Text shown START

Shyama Shaw

Personal information
- Full name: Shyama Dey Shaw
- Born: 8 July 1971 (age 55) Howrah, West Bengal, India
- Batting: Left-handed
- Bowling: Left-arm medium
- Role: All-rounder

International information
- National side: India (1995–1997);
- Test debut (cap 46): 17 November 1995 v England
- Last Test: 10 December 1995 v England
- ODI debut (cap 50): 1 December 1995 v England
- Last ODI: 24 December 1997 v Australia

Domestic team information
- 1990/91–1996/97: Bengal

Career statistics
| Competition | WTest | WODI | WFC | WLA |
| Matches | 3 | 5 | 6 | 22 |
| Runs scored | 184 | 22 | 261 | 414 |
| Batting average | 61.33 | 7.33 | 65.25 | 23.00 |
| 100s/50s | 0/2 | 0/0 | 0/2 | 0/1 |
| Top score | 66 | 11 | 66 | 68 |
| Balls bowled | 336 | 6 | 336 | 80 |
| Wickets | 5 | 0 | 5 | 17 |
| Bowling average | 21.40 | – | 21.40 | 12.38 |
| 5 wickets in innings | 0 | 0 | 0 | 0 |
| 10 wickets in match | 0 | 0 | 0 | 0 |
| Best bowling | 3/19 | – | 3/19 | 3/24 |
| Catches/stumpings | 1/– | 0/– | 1/– | 0/– |
- Source: CricketArchive, 18 August 2022

= Shyama Shaw =

Indian cricketer (born 1971)

Text shown END
Record extracts START

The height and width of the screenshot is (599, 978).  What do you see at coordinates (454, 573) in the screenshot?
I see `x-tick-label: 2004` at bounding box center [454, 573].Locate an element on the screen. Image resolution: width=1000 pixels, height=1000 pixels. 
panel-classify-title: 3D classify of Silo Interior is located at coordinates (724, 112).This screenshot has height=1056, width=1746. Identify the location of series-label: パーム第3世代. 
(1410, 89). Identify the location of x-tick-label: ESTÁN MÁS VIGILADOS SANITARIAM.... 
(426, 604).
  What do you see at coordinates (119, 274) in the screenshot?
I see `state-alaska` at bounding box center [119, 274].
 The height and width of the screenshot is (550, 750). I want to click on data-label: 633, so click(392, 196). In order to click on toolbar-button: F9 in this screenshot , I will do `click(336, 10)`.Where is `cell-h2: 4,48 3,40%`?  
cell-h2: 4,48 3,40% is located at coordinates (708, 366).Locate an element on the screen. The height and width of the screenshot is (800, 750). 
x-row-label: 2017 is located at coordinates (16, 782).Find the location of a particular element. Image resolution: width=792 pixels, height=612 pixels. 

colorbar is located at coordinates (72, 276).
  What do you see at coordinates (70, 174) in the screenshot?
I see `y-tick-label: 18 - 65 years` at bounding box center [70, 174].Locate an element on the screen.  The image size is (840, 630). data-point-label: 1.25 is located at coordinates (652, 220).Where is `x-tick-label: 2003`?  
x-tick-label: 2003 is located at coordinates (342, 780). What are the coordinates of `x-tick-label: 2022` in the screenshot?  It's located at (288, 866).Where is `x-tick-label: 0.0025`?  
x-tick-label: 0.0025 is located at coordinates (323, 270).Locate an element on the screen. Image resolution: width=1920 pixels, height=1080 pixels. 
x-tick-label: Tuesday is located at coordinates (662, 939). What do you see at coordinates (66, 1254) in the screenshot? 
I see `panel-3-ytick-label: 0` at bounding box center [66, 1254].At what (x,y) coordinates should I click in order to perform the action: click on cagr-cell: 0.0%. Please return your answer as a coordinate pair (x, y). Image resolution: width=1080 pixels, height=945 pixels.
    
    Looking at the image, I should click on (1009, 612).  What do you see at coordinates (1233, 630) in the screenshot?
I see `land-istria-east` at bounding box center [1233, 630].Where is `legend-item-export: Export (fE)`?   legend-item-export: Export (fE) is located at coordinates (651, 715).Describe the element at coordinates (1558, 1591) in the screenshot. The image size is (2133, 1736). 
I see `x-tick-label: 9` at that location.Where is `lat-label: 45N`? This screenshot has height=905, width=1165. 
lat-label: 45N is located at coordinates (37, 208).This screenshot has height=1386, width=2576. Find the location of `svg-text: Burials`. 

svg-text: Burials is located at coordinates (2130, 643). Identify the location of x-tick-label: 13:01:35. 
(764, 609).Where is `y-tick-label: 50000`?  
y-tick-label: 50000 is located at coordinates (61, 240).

Record extracts END

# Tasks and exercises
**a.** List the competition columns in the career statistics table of the Shyama Shaw profile.
**b.** According to the Shyama Shaw profile, which team was the opponent in Shaw's last ODI?
**c.** Resume the Shyama Shaw profile after its last line.

# Answers for the tasks
**a.** WTest, WODI, WFC, WLA

**b.** Australia, on 24 December 1997.

**c.**
Shyama Dey Shaw (born 8 July 1971) is an Indian former cricketer who played as an all-rounder, batting left-handed and bowling left-arm medium. She appeared in three Test matches and five One Day Internationals for India from 1995 to 1997. She played domestic cricket for Bengal.